1959 opera by Giselher Klebe

Die tödlichen Wünsche (The Deadly Wishes), Op. 27, is an opera by Giselher Klebe who also wrote the libretto based on La Peau de chagrin by Honoré de Balzac. It consists of fifteen lyrical scenes in three acts. It premiered on 14 June 1959 at the Deutsche Oper am Rhein in Düsseldorf, conducted by Reinhard Peters, and was published by Boosey & Hawkes. The opera was revived in 2006 at the Landestheater Detmold on the occasion of the composer's 80th birthday.

== History ==
Giselher Klebe focused on literary opera, writing his own librettos based on classical literature.
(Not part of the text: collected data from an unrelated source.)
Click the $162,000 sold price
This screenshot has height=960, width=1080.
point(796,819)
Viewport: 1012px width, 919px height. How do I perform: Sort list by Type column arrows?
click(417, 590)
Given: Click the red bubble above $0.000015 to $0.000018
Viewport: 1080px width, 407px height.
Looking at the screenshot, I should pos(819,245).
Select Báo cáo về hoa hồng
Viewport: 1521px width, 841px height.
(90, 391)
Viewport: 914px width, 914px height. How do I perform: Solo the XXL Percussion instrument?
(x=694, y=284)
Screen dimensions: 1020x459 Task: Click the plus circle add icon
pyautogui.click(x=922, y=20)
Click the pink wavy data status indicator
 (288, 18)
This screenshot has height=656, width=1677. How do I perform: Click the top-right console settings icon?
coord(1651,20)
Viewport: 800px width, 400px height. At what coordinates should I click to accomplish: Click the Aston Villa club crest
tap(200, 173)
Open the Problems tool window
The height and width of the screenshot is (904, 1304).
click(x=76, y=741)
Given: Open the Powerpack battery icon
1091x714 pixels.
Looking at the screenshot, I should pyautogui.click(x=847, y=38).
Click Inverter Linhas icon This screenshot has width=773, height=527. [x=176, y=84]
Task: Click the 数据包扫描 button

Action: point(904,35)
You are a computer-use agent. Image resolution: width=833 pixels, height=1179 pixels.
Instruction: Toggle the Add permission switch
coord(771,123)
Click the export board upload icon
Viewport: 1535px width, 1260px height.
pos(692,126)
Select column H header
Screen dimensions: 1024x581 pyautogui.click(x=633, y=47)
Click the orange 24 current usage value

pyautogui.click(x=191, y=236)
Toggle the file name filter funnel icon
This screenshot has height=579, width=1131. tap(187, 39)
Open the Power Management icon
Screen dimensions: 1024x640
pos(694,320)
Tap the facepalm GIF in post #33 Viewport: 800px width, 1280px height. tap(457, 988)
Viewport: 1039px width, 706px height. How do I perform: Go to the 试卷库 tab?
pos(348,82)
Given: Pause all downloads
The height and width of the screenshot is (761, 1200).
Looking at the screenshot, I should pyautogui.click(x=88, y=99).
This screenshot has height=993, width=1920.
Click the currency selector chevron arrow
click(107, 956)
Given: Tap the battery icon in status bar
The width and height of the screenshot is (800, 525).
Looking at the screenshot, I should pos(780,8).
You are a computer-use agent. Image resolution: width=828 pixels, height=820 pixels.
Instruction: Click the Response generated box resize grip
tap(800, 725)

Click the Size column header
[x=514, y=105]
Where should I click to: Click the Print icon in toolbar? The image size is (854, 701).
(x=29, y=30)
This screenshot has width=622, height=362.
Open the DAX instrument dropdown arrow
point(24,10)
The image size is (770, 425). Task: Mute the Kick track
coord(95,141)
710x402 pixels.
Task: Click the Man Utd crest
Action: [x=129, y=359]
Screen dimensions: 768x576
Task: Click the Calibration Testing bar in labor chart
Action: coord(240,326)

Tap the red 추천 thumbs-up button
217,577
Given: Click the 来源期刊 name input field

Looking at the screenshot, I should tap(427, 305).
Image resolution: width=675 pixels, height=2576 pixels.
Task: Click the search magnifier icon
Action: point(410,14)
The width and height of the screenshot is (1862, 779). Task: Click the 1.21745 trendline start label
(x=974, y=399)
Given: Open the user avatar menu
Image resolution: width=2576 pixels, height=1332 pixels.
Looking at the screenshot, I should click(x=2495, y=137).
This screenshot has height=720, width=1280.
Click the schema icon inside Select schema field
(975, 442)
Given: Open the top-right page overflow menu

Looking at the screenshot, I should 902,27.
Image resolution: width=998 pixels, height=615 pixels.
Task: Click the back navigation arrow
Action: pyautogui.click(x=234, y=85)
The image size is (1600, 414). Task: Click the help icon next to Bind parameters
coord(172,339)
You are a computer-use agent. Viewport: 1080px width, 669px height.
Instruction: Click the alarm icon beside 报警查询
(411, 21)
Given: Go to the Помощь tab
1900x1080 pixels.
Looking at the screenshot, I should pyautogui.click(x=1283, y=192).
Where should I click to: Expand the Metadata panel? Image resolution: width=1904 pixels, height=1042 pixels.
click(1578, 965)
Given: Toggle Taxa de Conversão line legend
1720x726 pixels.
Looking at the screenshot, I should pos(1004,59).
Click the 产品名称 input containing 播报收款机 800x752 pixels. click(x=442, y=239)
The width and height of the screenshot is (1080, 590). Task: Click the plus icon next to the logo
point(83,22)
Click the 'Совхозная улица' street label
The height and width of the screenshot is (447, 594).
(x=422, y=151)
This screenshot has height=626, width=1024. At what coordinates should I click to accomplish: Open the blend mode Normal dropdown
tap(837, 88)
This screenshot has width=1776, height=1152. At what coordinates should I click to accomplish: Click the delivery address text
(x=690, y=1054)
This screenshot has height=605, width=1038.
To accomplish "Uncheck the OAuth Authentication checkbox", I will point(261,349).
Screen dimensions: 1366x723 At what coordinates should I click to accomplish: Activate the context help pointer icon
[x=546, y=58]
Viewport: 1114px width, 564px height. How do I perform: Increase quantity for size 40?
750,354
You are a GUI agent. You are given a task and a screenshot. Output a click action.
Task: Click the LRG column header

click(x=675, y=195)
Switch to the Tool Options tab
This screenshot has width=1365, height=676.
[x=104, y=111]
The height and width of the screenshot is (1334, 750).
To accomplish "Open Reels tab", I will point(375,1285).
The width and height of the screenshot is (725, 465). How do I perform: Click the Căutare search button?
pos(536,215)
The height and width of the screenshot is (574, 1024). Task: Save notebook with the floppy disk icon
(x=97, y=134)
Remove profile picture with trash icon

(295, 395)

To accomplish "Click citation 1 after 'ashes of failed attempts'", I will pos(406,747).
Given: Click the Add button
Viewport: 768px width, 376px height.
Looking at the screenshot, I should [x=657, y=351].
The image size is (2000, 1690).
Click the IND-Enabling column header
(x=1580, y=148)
His first opera, premiered in 1959 was Die Räuber, after the play by Friedrich Schiller. Klebe based Die tödlichen Wünsche on Honoré de Balzac's La Peau de chagrin. He structured it in fifteen lyrical scenes in three acts.

The opera premiered on 14 June 1959 at the Deutsche Oper am Rhein in Düsseldorf, conducted by Reinhard Peters. The leading roles were performed by Walter Beißner (tenor) as Raphael von Valentin, Ingrid Paller (soprano) as Pauline, and Kurt Gester (baritone) in five roles intended to be performed by one singer, Der Groupier, Der Alte, Der Besitzer des Kuriositätenladens, Der Notar Cardot and Jonathan, Raphaels Diener. The performance was part of the Woche "Musiktheater des 20. Jahrhunderts" (week of music theatre of the 20th century), and was staged by Günter Roth. Klebe dedicated the opera to my beloved wife Lore. It was published by Boosey & Hawkes.

The opera was revived in 2006 at the Landestheater Detmold, where the composer then lived and taught at the Musikhochschule and was an honorary citizen. On the occasion of his 80th birthday, the Landestheater Detmold staged the work, directed by Kristina Wuss and conducted by Erich Wächter. The premiere on 23 February 2006 was accompanied by an exposition of his autographs kept by the Lippische Landesbibliothek.